Marvel’s Captain Marvel graduated into his own comic book series in 1968; that series continued until 1970, when it ended with a 21st issue guest-starring the Hulk. Two years later, DC — looking to find new properties to publish in response to Marvel’s growing marketplace dominance — licensed the rights to the original Fawcett character; at the same time, Marvel relaunched its own Captain Marvel series with a new creative team and new direction. Coincidence? Potentially. DC’s revival didn’t actually hit stores until 1973, so it’s possible Marvel was entirely unaware and the decision to relaunch was unrelated, after all. And yet…

DC’s 1973 revival of the original character was hindered by the fact that it couldn’t call the series Captain Marvel, thanks to Marvel having nabbed the trademark to that title during the original’s hiatus. Instead, the series was named after Billy Batson’s magic word: Shazam No. 1 appeared with the subtitle The Original Captain Marvel, something that would be dropped from the series by its 15th issue after Marvel sent a cease and desist letter. (It was replaced on the cover with The World’s Mightiest Mortal, a tagline from the character’s 1940s era.)

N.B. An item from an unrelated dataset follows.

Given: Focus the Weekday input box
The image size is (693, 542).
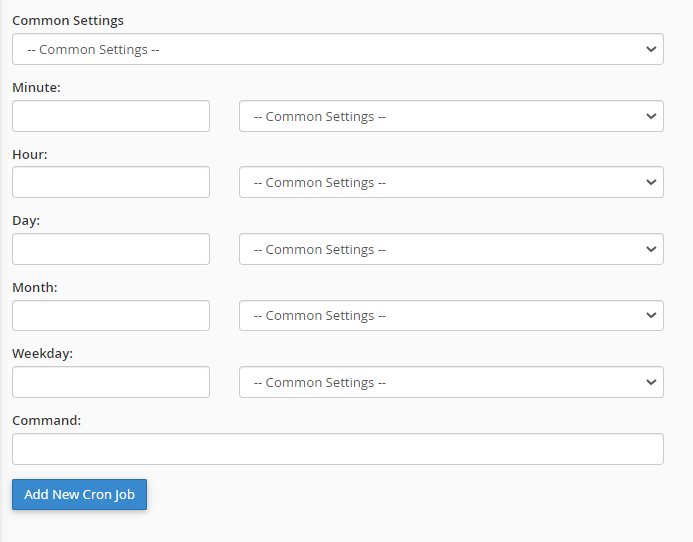Looking at the screenshot, I should (x=111, y=382).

Both Marvel and DC’s Captain Marvels proved to be hard sells with fans, leading to short runs and irregular relaunches over the next few decades. Marvel went far harder with its various attempts to find a successful use of the name, with multiple characters using the Captain Marvel identity following Mar-Vell’s demise in 1982’s high-profile The Death of Captain Marvel graphic novel. Between that point and Carol Danvers assuming the name three decades later, no less than five different characters called themselves Captain Marvel, only to fail to keep enough interest to prevent their replacement in favor of the next big thing.

DC, meanwhile, tried to reboot the character in 1987’s Shazam! The New Beginning, and then again in 1991’s The Power of Shazam!, 2006’s The Trials of Shazam! and 2007’s Shazam! The Monster Society of Evil and subsequent Billy Batson and the Magic of Shazam! series, with each series earning a number of fans but no long-term commitment that lasted beyond a few years at most.

Keeping with the theme of the two characters being linked through coincidence, it was 2012 when both Marvel and DC’s Captain Marvels debuted in the versions now appearing in movie theaters. For Marvel, 2012’s Avenging Spider-Man No. 9 introduced Carol Danvers — previously the original Ms. Marvel — as its latest Captain Marvel, arguably the publisher’s most popular incarnation of the character to date; for DC, Justice League No. 7 saw then-DC CCO Geoff Johns re-create Billy Batson’s alter ego as Shazam, jettisoning the Captain Marvel name altogether in favor of the title that had been on the character’s front covers for the previous four decades. (DC would later reuse it in 2015’s Thunderworld Adventures and Convergence: Shazam!, so the publisher hasn’t entirely relinquished claim just yet.)

With the release of Shazam! in theaters, and Captain Marvel breaking $1 billion internationally just weeks after release, both incarnations of the Captain Marvel name are finding a level of success and public awareness they haven’t enjoyed in decades, if ever before, and nary a lawsuit in sight. Well, that we know of just yet, at least.